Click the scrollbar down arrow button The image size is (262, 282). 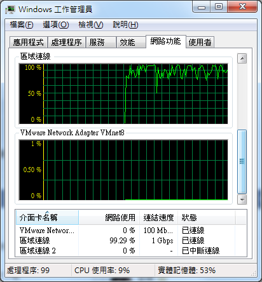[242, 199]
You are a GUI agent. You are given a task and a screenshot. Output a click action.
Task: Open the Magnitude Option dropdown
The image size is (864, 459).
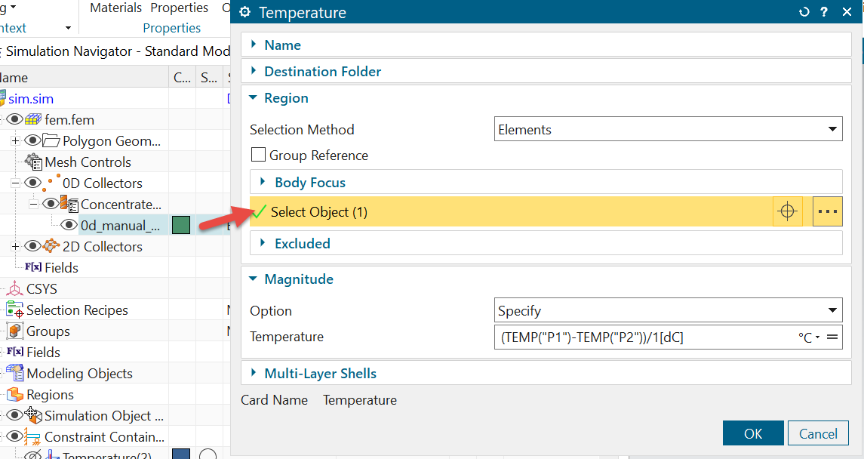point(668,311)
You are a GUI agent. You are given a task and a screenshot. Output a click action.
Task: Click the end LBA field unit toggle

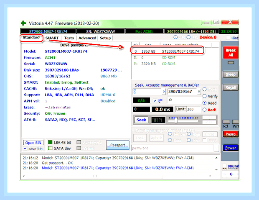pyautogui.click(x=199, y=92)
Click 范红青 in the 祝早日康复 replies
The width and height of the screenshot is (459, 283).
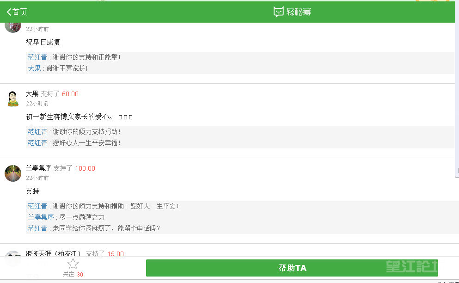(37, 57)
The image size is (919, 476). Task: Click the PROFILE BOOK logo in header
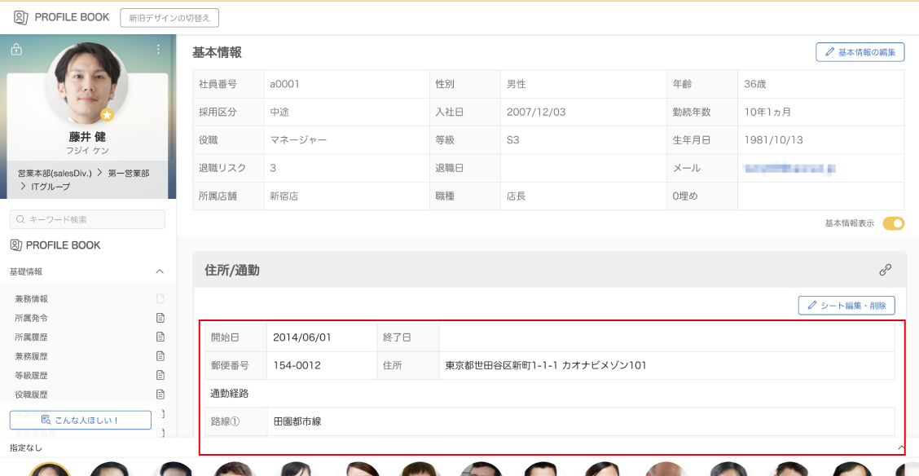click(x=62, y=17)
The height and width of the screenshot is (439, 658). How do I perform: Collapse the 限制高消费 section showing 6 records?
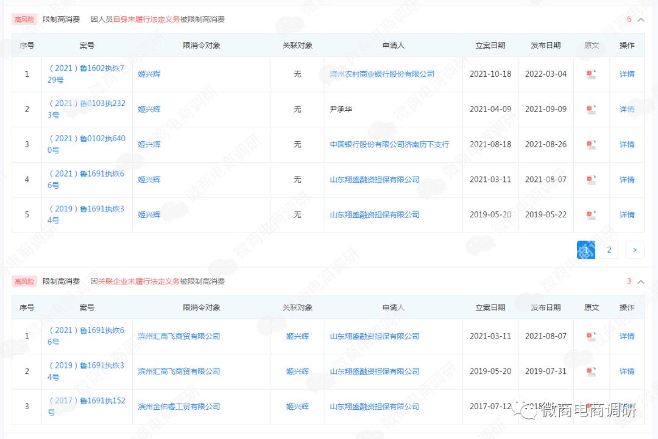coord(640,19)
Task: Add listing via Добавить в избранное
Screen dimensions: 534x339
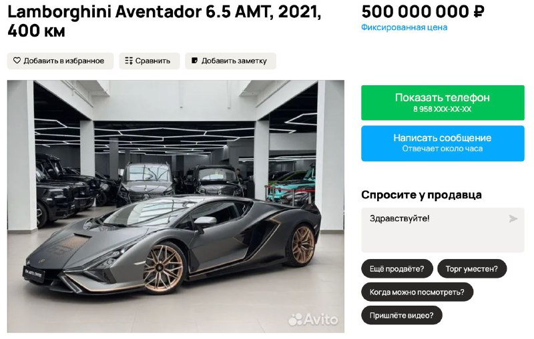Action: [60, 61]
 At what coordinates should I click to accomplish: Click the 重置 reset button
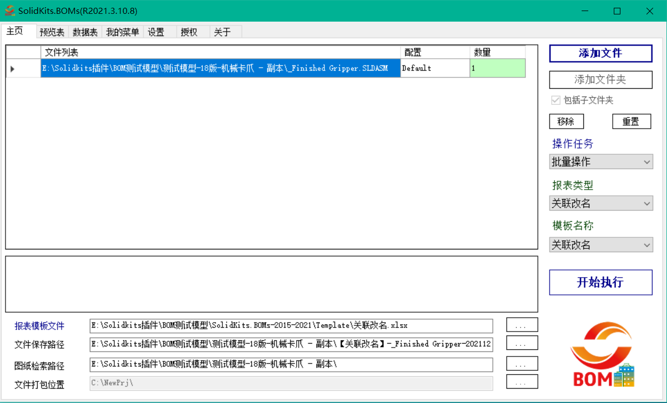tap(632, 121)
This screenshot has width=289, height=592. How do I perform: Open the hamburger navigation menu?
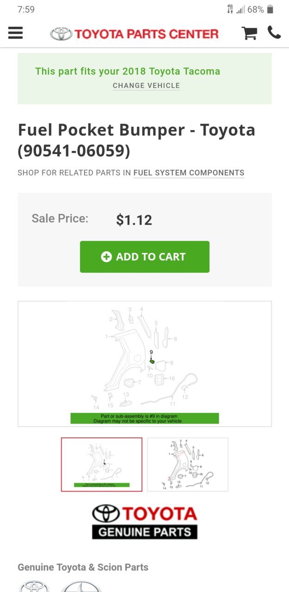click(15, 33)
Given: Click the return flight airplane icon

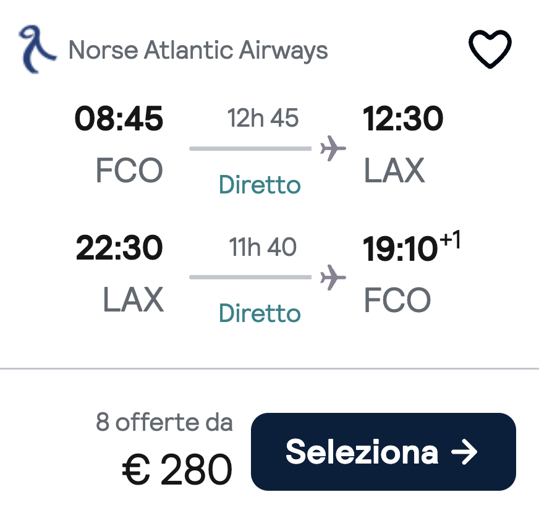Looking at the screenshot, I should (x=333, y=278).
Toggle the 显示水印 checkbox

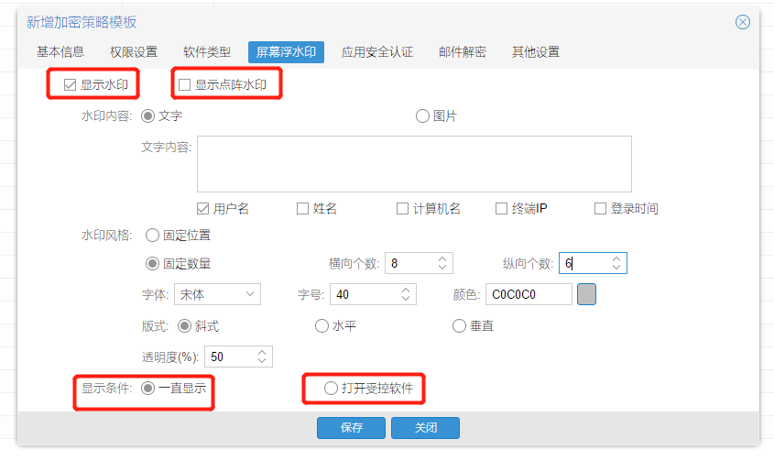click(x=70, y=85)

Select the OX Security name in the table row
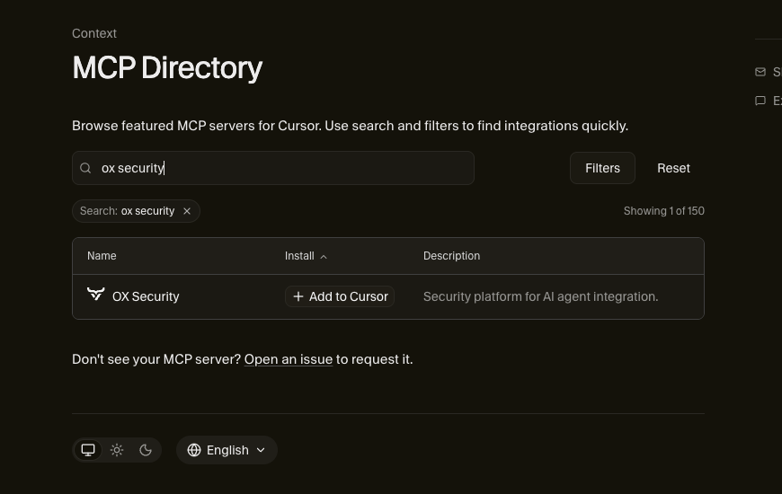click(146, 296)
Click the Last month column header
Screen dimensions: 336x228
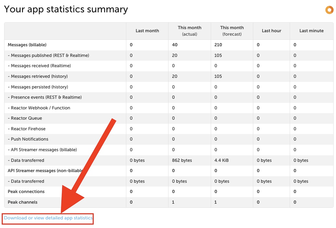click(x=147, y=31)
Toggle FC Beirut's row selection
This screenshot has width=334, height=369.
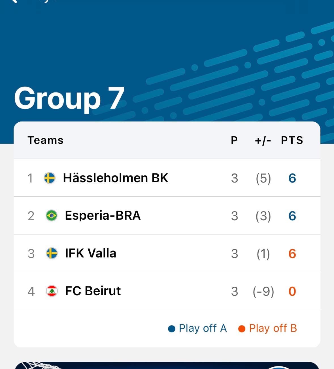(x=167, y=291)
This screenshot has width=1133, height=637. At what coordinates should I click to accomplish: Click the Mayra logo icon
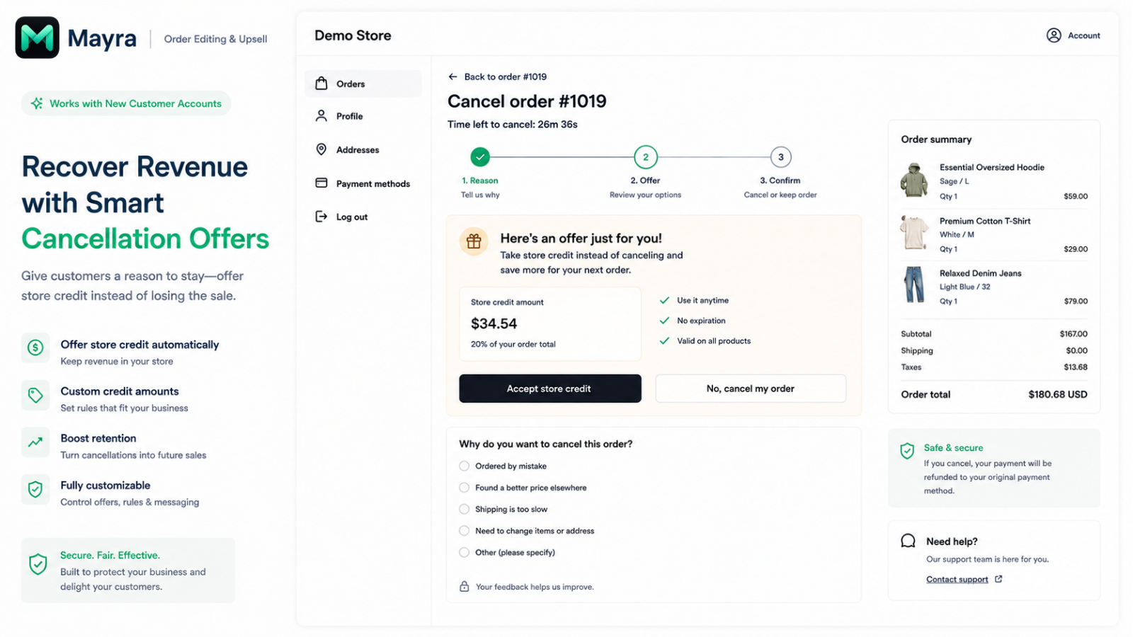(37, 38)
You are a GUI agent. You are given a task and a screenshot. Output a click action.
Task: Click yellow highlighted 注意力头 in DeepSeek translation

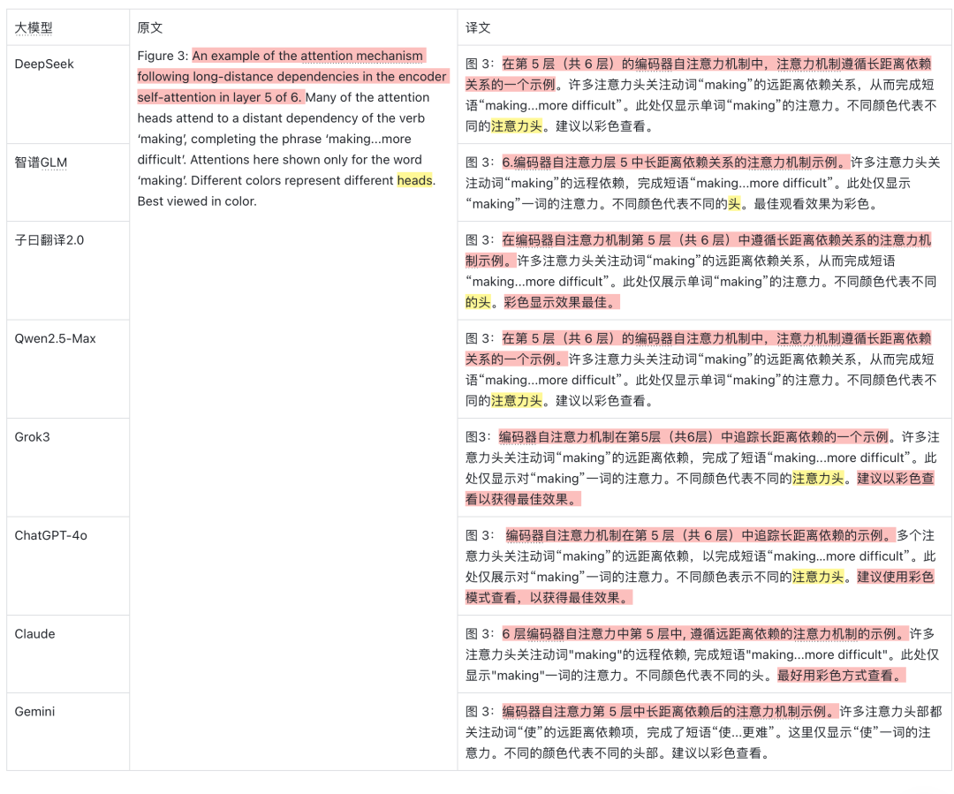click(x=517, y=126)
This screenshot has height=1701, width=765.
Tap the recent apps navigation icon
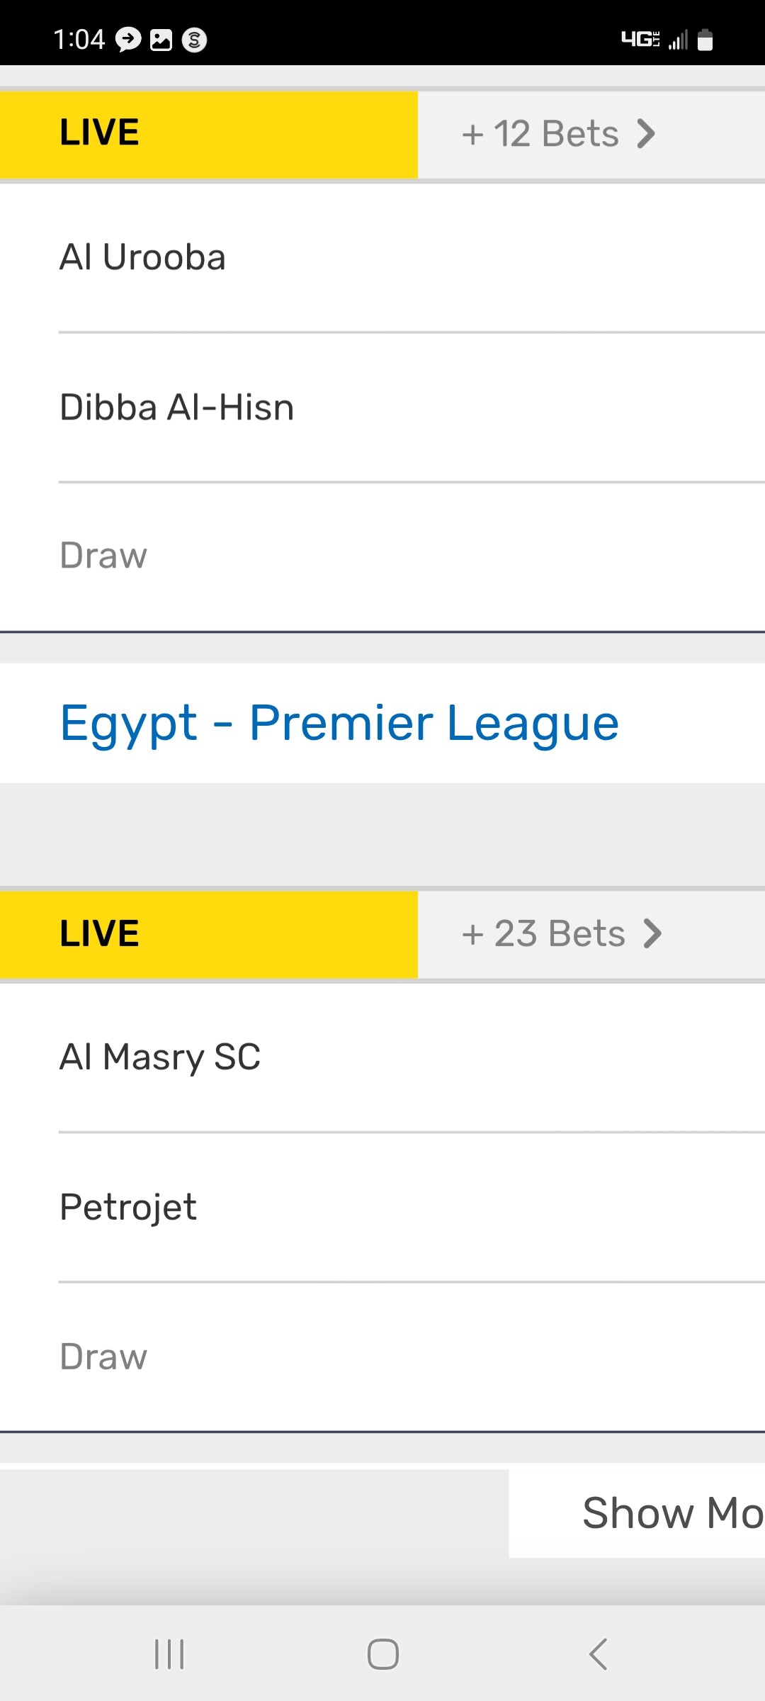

____

● **INSTRUCTIONS TO FOLLOW**
Reproduce the lines from the one holding "Screen dimensions: 336x228" through the end of the entries above exactly, keeping both ends and dropping every picture.

● **OUTPUT BELOW**
Screen dimensions: 336x228
click(x=147, y=31)
Toggle FC Beirut's row selection
This screenshot has width=334, height=369.
(x=167, y=291)
This screenshot has width=1133, height=637. At what coordinates should I click to accomplish: Click the Mayra logo icon
(37, 38)
You are a GUI agent. You are given a task and a screenshot. Output a click action.
Task: Click yellow highlighted 注意力头 in DeepSeek translation

click(x=517, y=126)
This screenshot has height=1701, width=765.
Tap the recent apps navigation icon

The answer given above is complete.